Voluntary Simplicity

What Is Voluntary Simplicity?

Voluntary simplicity is a lifestyle choice that minimizes the needless consumption of material goods and the pursuit of wealth for its own sake. It is sometimes referred to as "simple living," "the simple life," or "downshifting." People embrace voluntary simplicity to create less complicated and more meaningful lives for themselves and their families, and to reduce the negative impact that unnecessary consumption can have on the environment.

New Takeaways

  • Voluntary simplicity de-emphasizes the accumulation of money and material goods in return for a more meaningful and less stressful life.
  • By reducing unnecessary consumption, voluntary simplicity can also have environmental benefits.
  • People who practice voluntary simplicity say it isn't about deprivation, but liberation.

Understanding Voluntary Simplicity

Advocates of voluntary simplicity believe that today's consumer culture too often encourages people to think that they can buy happiness or boost their social status with expensive goods, luxury cars, and ever-larger homes. Instead, some people choose to leave the proverbial rat race and join the voluntary simplicity movement.

Because a simpler life is less costly, advocates say, people can work fewer hours and have more time for themselves and their family. Voluntary simplicity is not just about living with less of what money can buy, but about wanting less in the first place. People who practice it say they don't feel deprived, but liberated.

Types of Voluntary Simplicity

Voluntary simplicity has come in and out of vogue for decades, under numerous names and in many variations. One early advocate was the author and philosopher Henry David Thoreau. He spent a little over two years living the simple life in a small house he built on the shore of Walden Pond near Concord, Massachusetts, and chronicled the experience in his famous 1854 book, "Walden, or Life in the Woods." Thoreau's simple advice to readers: "Simplify, simplify."
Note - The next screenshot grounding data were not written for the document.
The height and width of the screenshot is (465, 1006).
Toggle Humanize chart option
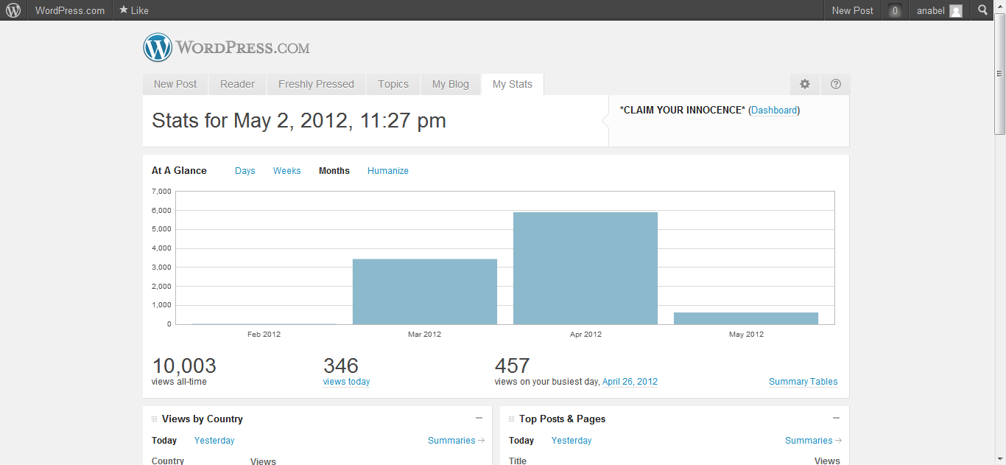pos(387,171)
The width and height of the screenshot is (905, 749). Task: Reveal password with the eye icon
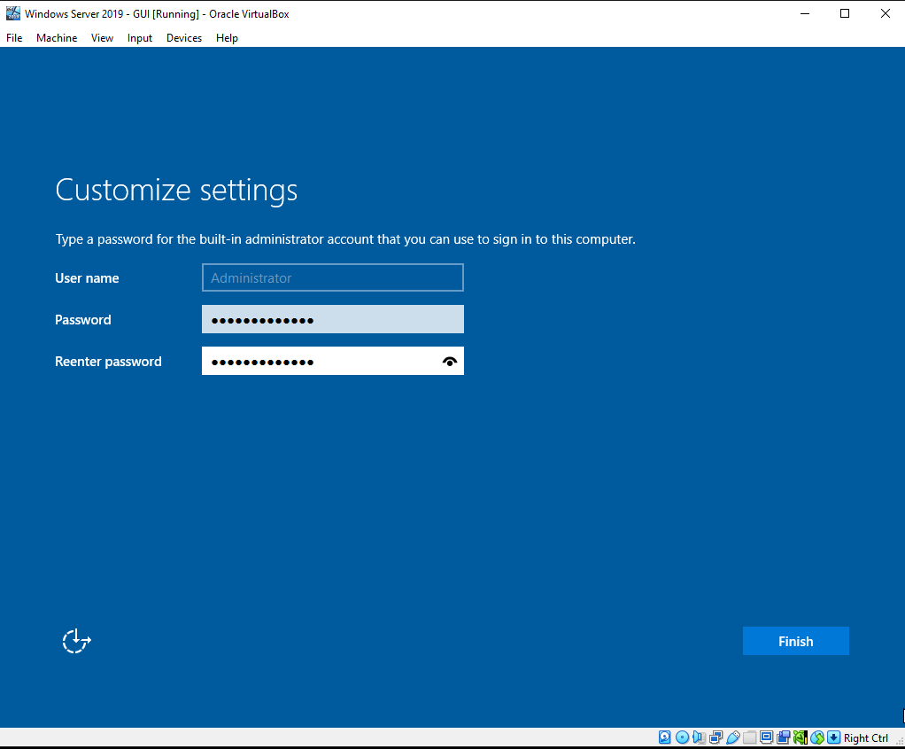coord(450,362)
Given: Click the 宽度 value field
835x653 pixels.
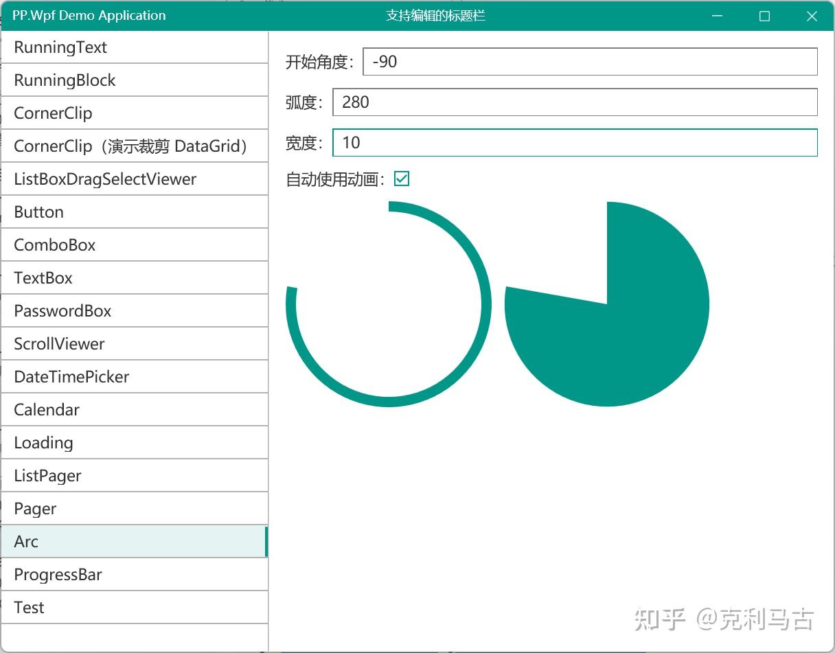Looking at the screenshot, I should pos(575,142).
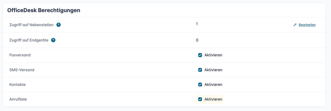
Task: Untick the Anrufliste checkbox
Action: coord(200,99)
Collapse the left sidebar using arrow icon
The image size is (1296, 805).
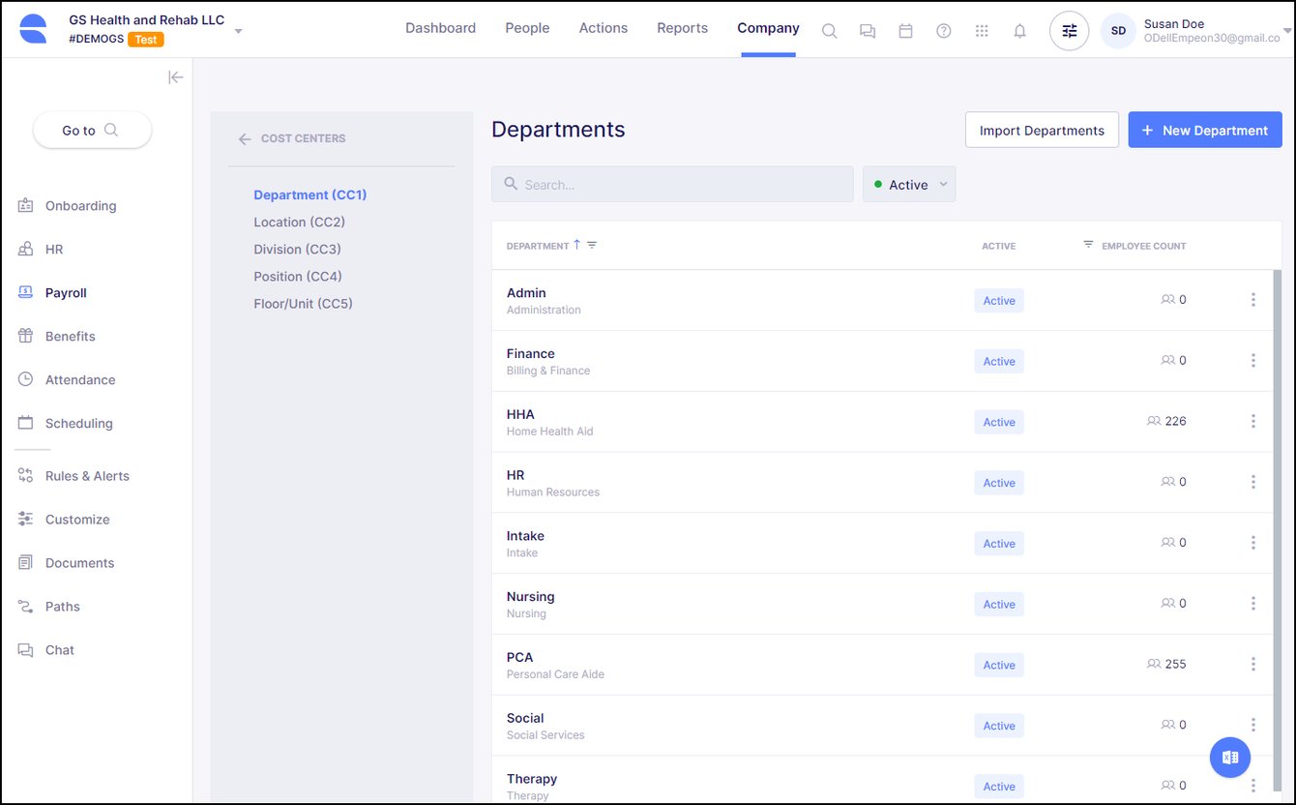[x=175, y=77]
A century after Thoreau, the hippie counterculture brought a voluntary simplicity vibe to the 1960s and early '70s, with its rejection of material goods and its embrace of communal living and a back-to-the-land movement. By 1971, former Beatle John Lennon was urging fans and followers to "imagine no possessions," in his song "Imagine."

Toward the end of the 20th century, voluntary simplicity became a key principle of the Financial Independence, Retire Early (FIRE) movement, advanced by authors Vicki Robin and Joe Dominguez, among others. It suggested that people who drastically slashed their expenses and saved the money instead could leave the workforce long before traditional retirement age and spend those years doing the things they really wanted to do.

More recently, Marie Kondo's 2014 bestseller, "The Life-Changing Magic of Tidying Up: The Japanese Art of Decluttering and Organizing," became a new addition to the voluntary simplicity canon. It urged readers to purge possessions that were merely weighing them down, both physically and mentally. Kondo's advice: "Keep only those things that speak to the heart, and discard items that no longer spark joy. Thank them for their service—then let them go."

You don't have to embrace every aspect of voluntary simplicity but can chose the ones you think will enhance your life. Voluntary simplicity is, after all, voluntary.

Special Considerations

People can practice voluntary simplicity—and enjoy some of its benefits—even if they don't want to make it the focal point of their lives.

That might mean downsizing from a large house to a smaller one, as many people do when they reach retirement age, both to simplify their lives and to reduce their living costs. It might mean cooking at home more and eating out less, especially if cooking is an activity you enjoy. It might also mean growing some vegetables in your garden instead of buying everything at the store.

If you are in a position to do so, voluntary simplicity might involve paring back on the hours you spend at work so you can devote more time to family activities or hobbies. Or it might mean ratcheting up your savings now so that you can leave your job for good, sooner rather than later.

Voluntary simplicity is an individual choice and there are many ways to incorporate it into your life. Spending less, reducing clutter, and mindful consumption are three easy ways to begin.